== Page excerpt ==
Yeah, Sure, It’s Perfectly Normal for Private Foundation Staffers to Ask for Diplomatic Passports

From the last Morning Jolt of the week:

Yeah, Sure, It’s Perfectly Normal for Private Foundation Staffers to Ask for Diplomatic Passports

Where did the Clinton Foundation end and the State Department begin? Ordinarily there would be all kinds of clear indicators, like are they getting paid by the taxpayers (whoops) or do they have a diplomatic passport. Whoops, again.

The Band-Abedin exchange went as follows.

FromDoug Band

To: Huma Abedin

Sent: Jul 27, 2009 10:32 AM

Subject:

Need get me/ justy and jd dip passports

We had them years ago but they lapsed and we didn’t bother getting them

From: Huma Abedin [Huma@clintonemail.com]

Sent: Monday, July 27, 2009 10:38:39 PM

To: Doug Band

Subject: Re:

Ok will figure it out

The U.S. Code of Federal Regulations strictly limits the granting of diplomatic passports to members of the Foreign Service, their family members, or those working on U.S. government contracts. According to 22 CFR 51.3:

A diplomatic passport is issued to a Foreign Service officer or to a person having diplomatic status or comparable status because he or she is traveling abroad to carry out diplomatic duties on behalf of the U.S. Government. When authorized by the Department, spouses and family members of such persons may be issued diplomatic passports. When authorized by the Department, a diplomatic passport may be issued to a U.S. Government contractor if the contractor meets the eligibility requirements for a diplomatic passport and the diplomatic passport is necessary to complete his or her mission.

== Given material ==
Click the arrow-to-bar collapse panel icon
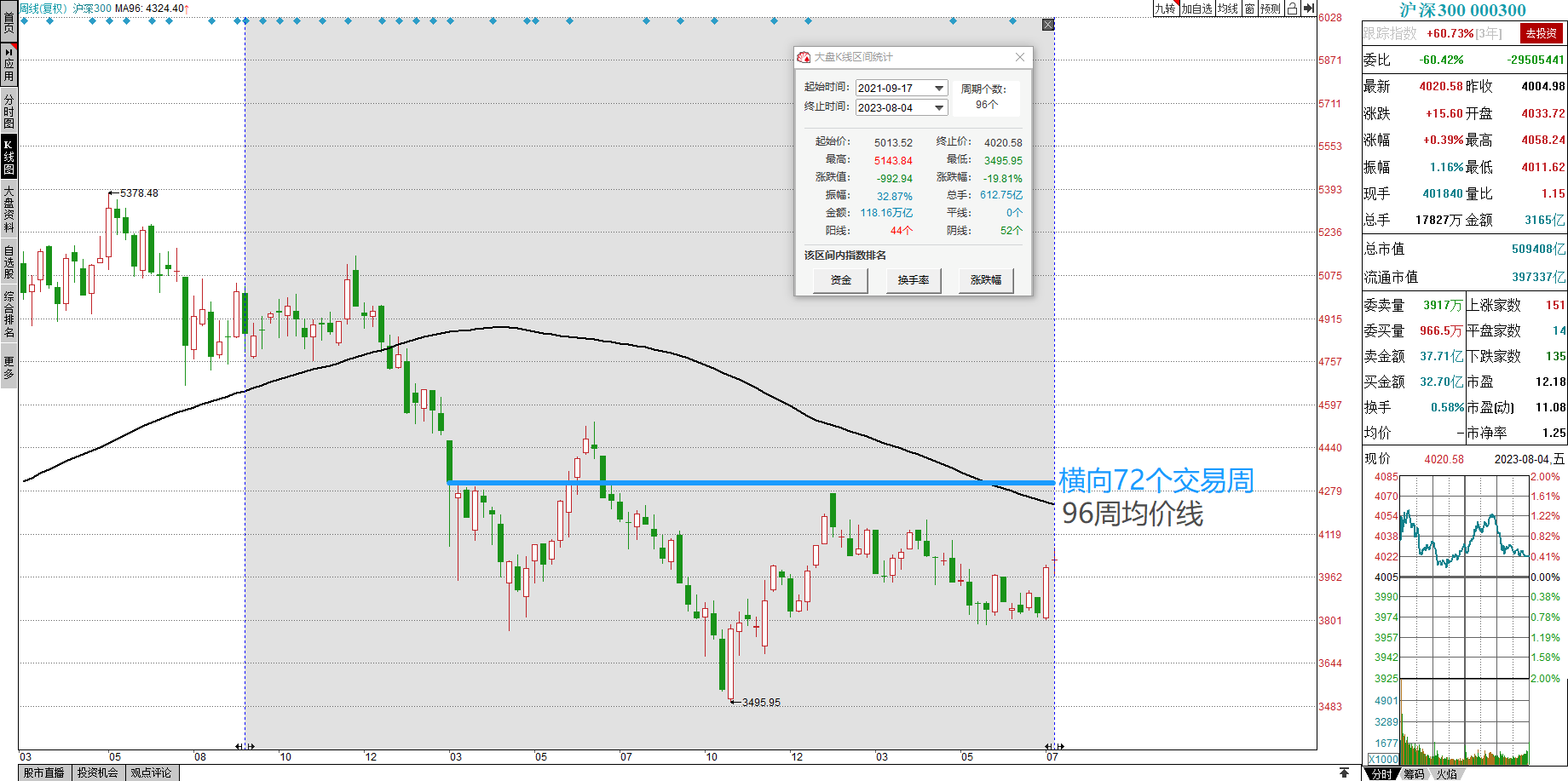 1309,9
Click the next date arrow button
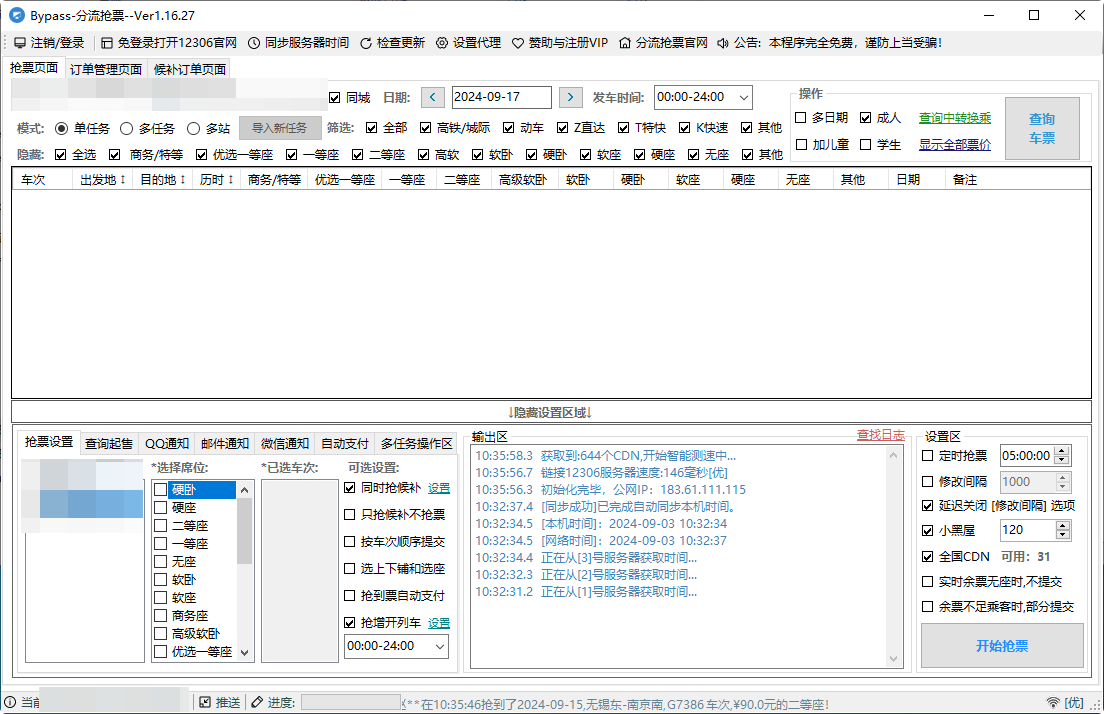The width and height of the screenshot is (1104, 714). 571,97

== What to work on ==
Return the part of the excerpt on diplomatic passports from "Sent: Monday, July" up to and including "or her mission.", copied word for word. The listing comes from a different source than the excerpt on diplomatic passports.

== Finished task ==
Sent: Monday, July 27, 2009 10:38:39 PM

To: Doug Band

Subject: Re:

Ok will figure it out

The U.S. Code of Federal Regulations strictly limits the granting of diplomatic passports to members of the Foreign Service, their family members, or those working on U.S. government contracts. According to 22 CFR 51.3:

A diplomatic passport is issued to a Foreign Service officer or to a person having diplomatic status or comparable status because he or she is traveling abroad to carry out diplomatic duties on behalf of the U.S. Government. When authorized by the Department, spouses and family members of such persons may be issued diplomatic passports. When authorized by the Department, a diplomatic passport may be issued to a U.S. Government contractor if the contractor meets the eligibility requirements for a diplomatic passport and the diplomatic passport is necessary to complete his or her mission.